Pendant leur séjour sur le plateau de Dalanta, les Anglais eurent à subir plusieurs violens orages, prélude ordinaire de la saison des pluies. Les pénibles épreuves qui en résultèrent pour tous durent donner à réfléchir sur les difficultés que présenterait la retraite, si l’armée était attardée dans ses opérations. D’un autre côté, si on touchait le but, on était presque aussi loin d’une solution qu’en mettant le pied sur la terre d’Abyssinie.
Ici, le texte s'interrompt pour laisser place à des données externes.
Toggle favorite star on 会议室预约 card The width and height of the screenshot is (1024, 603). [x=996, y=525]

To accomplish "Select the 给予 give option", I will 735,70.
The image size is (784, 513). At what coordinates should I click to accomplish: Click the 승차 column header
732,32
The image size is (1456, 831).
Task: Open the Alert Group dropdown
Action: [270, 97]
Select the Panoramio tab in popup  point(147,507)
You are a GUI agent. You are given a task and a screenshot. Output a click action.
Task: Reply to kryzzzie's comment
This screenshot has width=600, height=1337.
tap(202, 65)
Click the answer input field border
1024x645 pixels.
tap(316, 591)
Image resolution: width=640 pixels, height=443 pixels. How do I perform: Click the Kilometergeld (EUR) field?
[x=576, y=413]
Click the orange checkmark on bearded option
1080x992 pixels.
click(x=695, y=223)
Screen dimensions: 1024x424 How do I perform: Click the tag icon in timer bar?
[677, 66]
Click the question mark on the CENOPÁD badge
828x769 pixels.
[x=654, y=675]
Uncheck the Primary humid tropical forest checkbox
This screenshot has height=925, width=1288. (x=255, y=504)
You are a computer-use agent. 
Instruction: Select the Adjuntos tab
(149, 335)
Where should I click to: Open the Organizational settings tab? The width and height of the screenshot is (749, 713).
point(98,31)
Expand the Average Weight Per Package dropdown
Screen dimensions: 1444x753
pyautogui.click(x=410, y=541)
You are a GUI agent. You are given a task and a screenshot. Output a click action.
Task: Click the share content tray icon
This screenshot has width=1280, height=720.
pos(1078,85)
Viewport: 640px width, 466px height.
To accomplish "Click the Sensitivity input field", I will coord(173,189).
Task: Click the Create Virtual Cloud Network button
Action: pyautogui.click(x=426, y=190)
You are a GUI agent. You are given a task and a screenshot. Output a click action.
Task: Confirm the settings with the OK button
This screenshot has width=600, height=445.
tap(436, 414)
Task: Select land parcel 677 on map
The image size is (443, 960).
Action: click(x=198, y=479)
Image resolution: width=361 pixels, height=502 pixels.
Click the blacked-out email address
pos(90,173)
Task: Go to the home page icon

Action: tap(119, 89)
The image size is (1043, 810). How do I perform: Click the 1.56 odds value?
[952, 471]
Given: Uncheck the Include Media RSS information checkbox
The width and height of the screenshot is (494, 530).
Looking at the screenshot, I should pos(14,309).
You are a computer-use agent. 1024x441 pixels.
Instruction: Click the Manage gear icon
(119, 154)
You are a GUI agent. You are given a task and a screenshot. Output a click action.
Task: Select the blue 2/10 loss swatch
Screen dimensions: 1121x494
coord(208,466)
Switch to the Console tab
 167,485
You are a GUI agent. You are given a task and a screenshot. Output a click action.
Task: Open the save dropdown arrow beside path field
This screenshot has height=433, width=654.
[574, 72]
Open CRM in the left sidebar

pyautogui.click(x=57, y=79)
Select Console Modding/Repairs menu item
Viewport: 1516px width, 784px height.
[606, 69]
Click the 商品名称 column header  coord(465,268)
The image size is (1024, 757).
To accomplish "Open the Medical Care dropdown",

Rien ne pouvait faire prévoir l’issue de cette aventureuse campagne ; les rapports des espions, les renseignemens fournis par les chefs indigènes venus spontanément au camp anglais, ne laissaient rien soupçonner des dispositions de l’ennemi. Tout ce qu’on savait, c’est que Théodoros occupait Magdala avec les prisonniers ; les forces qu’il y avait rassemblées indiquaient la. pensée d’une résistance sérieuse. C’était un grand point pour l’armée anglaise, qui si longtemps avait eu la crainte de ne jamais rencontrer d’ennemi à combattre. La lutte une fois engagée, l’issue n’en pouvait être douteuse, et le seul échec que pouvait craindre la politique de l’Angleterre, c’était le massacre des prisonniers dans le cas où le roi Théodoros serait exaspéré par cette lutte. Plus le coup porté serait rapide, plus on devait compter sur un succès complet.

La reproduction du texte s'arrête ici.